Para ler ouvindo Jed the humanoid, de Grandaddy.




Jeddy 3 is what we first called him
then it was Jed
but Jed's system's dead
therefore so's Jed
(TRECHO DA MÚSICA QUE VOCÊ DEVERIA ESTAR OUVINDO)



Uma mosca entra no olho de Júlio. Não, não sabemos muito bem como, menos ainda por quê. Ela entrou lá. No olho direito. Veja bem, é uma mosca um tanto esperta. Logo compreendeu a situação e tratou de não atrapalhar muito a vida dele, sabe? Quer dizer, Júlio sempre via a mosca com seu olho direito. Só ele a via. Isso não foi possível evitar. Mas teve também seu lado positivo.

A vida se tornou até mais fácil para ele. A mosca tinha uma boa intuição, e ajudava Júlio em suas escolhas. Não que ela falasse com ele: mesmo que ela pudesse falar, Júlio não escutaria, pois ela entrou no olho dele, não no ouvido. O que acontecia é que dentro do campo de visão dele, ela voava em torno das melhores opções. Então ele seguia o bom conselho da mosca e sempre se dava bem. Assim foi no vestibular, por exemplo. Em todas as decisões importantes da vida ela colaborava. No casamento de Júlio, inclusive.

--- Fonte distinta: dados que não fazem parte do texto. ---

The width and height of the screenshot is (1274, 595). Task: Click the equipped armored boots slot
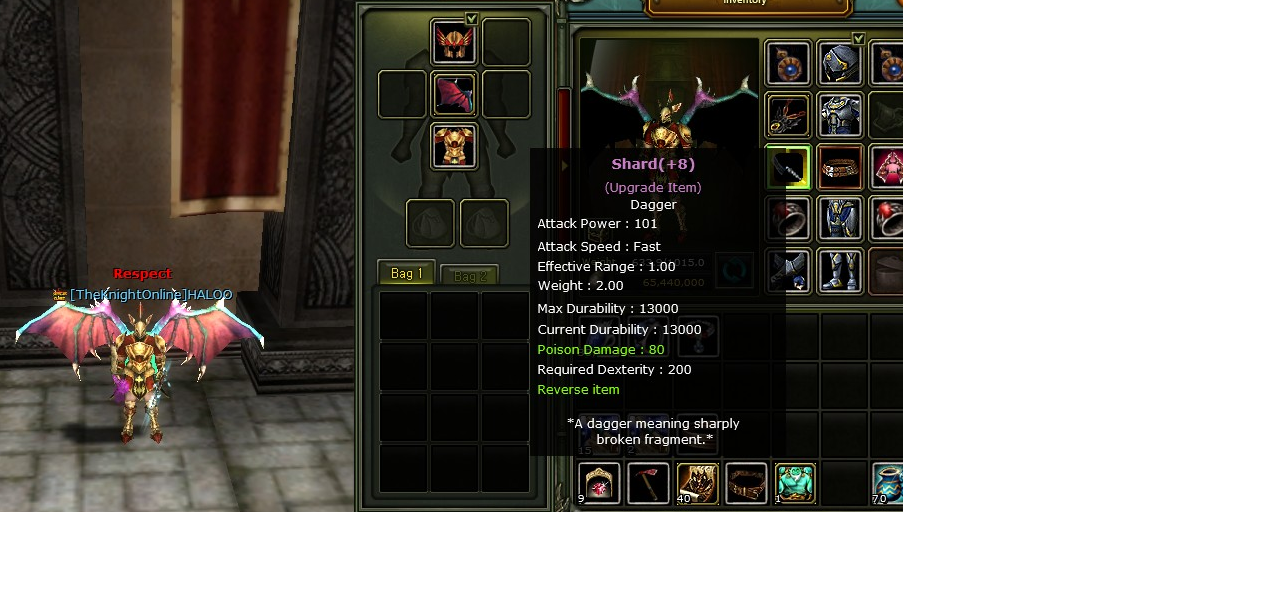coord(840,271)
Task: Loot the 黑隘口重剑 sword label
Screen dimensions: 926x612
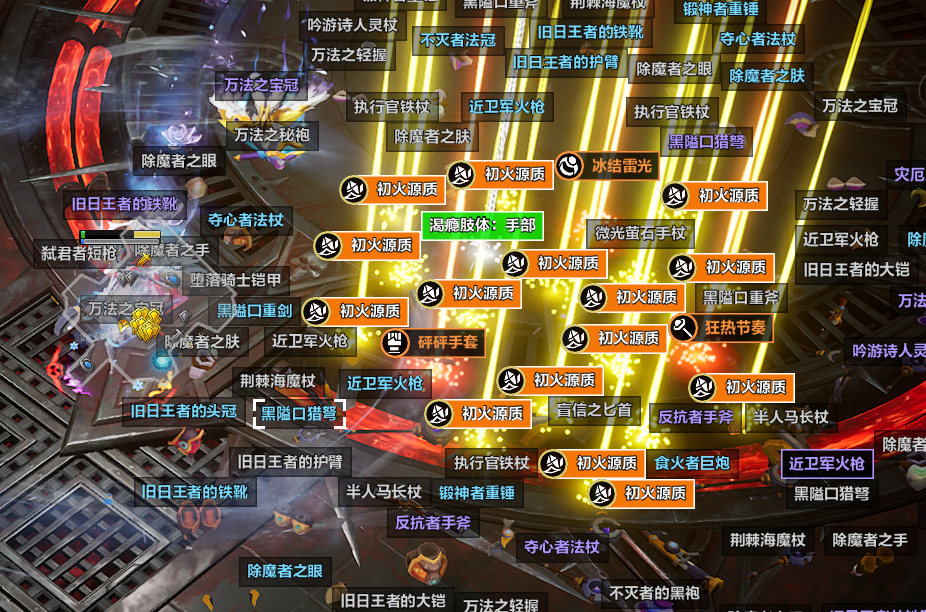Action: pos(255,311)
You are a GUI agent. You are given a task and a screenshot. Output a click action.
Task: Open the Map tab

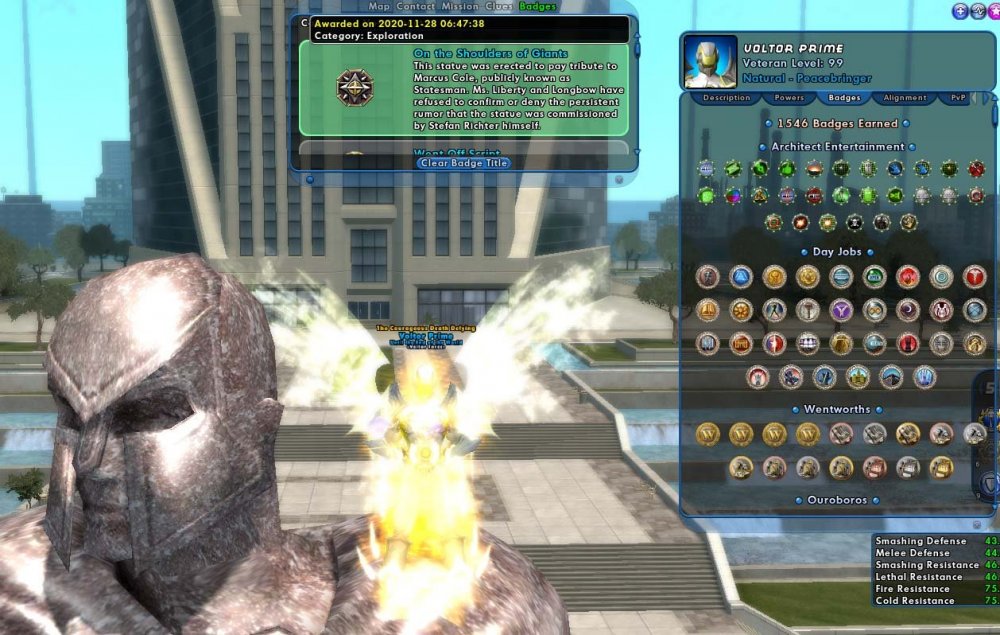tap(379, 6)
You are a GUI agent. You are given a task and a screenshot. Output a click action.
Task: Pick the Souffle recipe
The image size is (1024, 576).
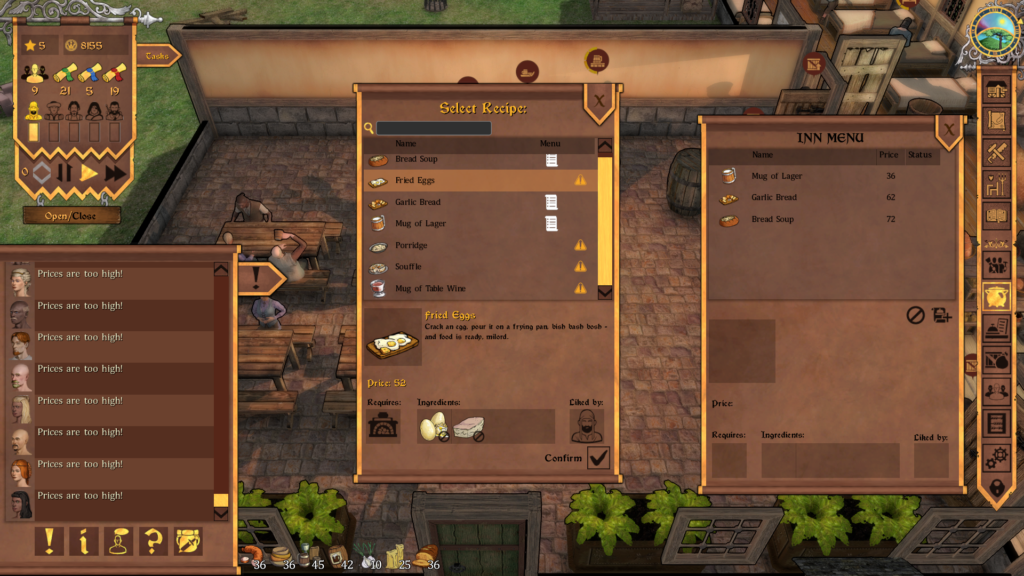(x=470, y=267)
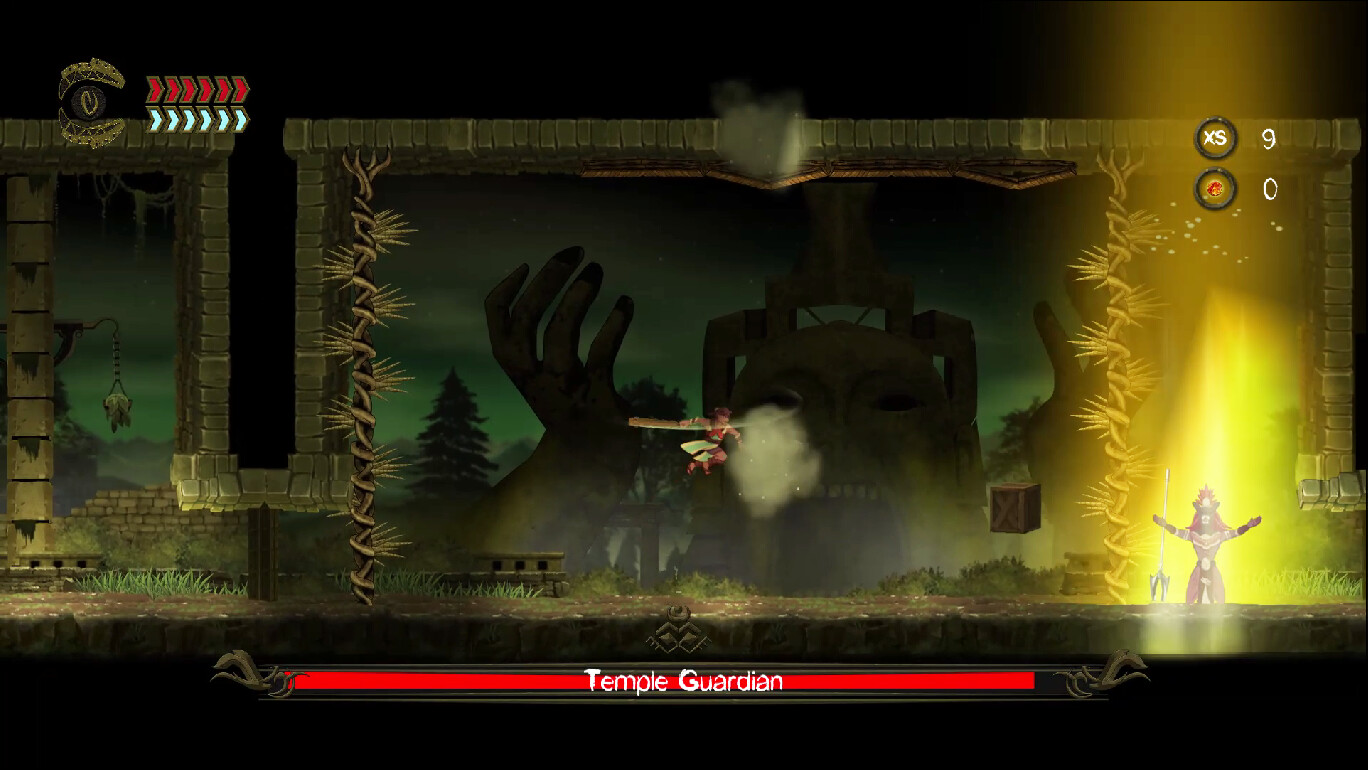Click the left serpent ornament on boss bar

pyautogui.click(x=240, y=674)
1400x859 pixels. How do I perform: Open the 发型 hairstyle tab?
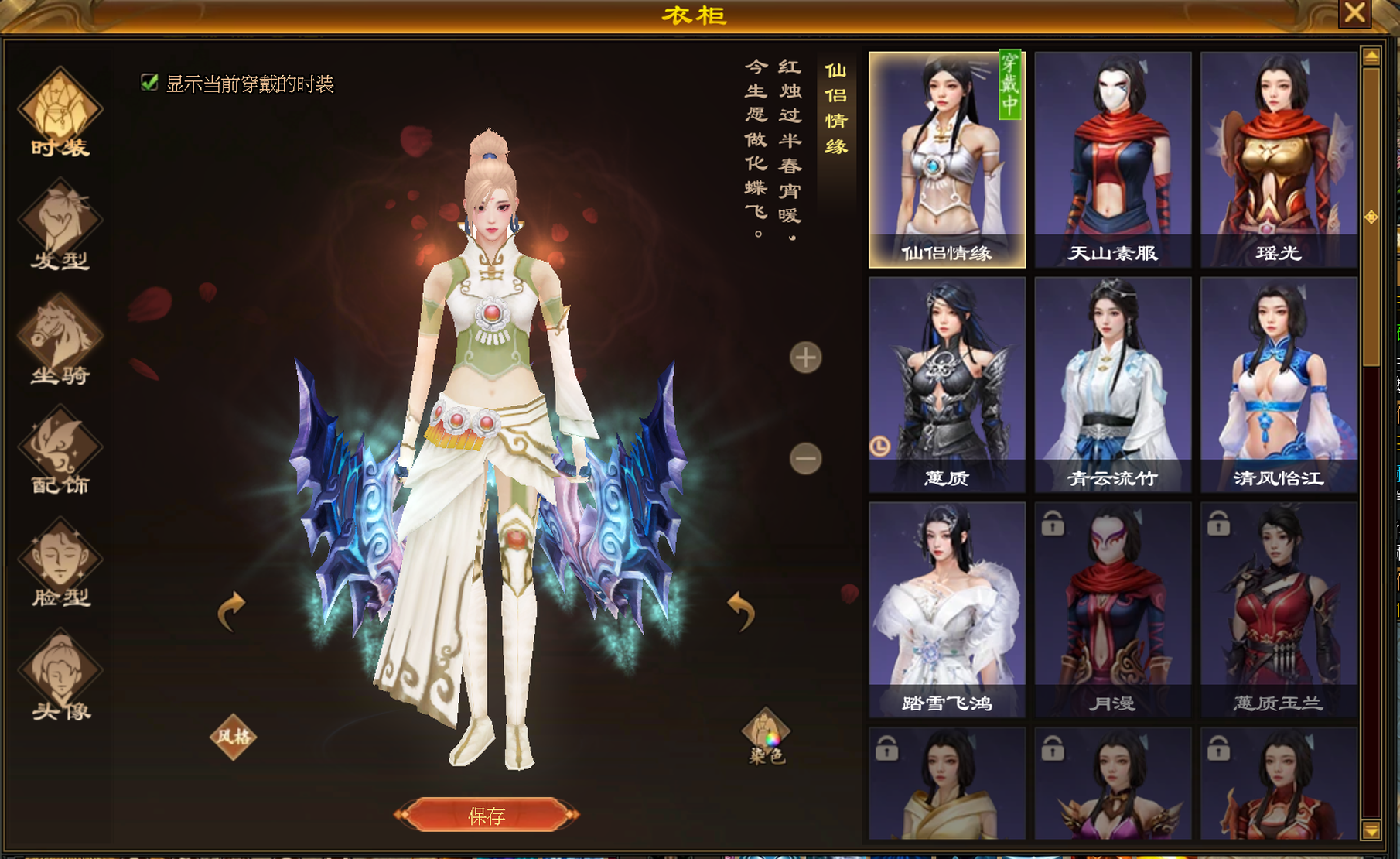(60, 226)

Essa é um história até que engraçada. Marcela, a esposa de Júlio, só fazia sexo no escuro. Por muito tempo, não foi problema nenhum para ele, pois o amor é lindo e ele a adorava e fazia tudo como ela pedia. Acontece que um dia Júlio distraidamente acendeu a luz do abajur com o dedão do pé e a perereca de Marcela ficou à mostra. A mosca ficou com medo e voou embora. Júlio nunca mais a viu e passou a ser um cagão. Não porque achasse que assim a mosca voltaria para voar ao redor dele, mas porque não sabia mais tomar decisões sozinho. E, como conseqüência disso, Marcela se divorciou dele. Pensando bem, não é uma história engraçada. É até bem triste se você for romântico como eu. Mas eu nem sou tão romântico assim, só às vezes.

Enfim, não era essa a história que eu queria contar sobre Júlio e sua mosca. Foi só um exemplo. Um dia, antes da mosca ir embora, ele encontrou por acaso um amigo.

- Não pode ser uma amiga?

Não, fica quieto. Deixe-me narrar.

- Uma amante? Eu quero uma mulher.

Você já tem uma mulher, a Marcela.

- Sim, mas você já disse que eu vou me separar dela. Quero outra.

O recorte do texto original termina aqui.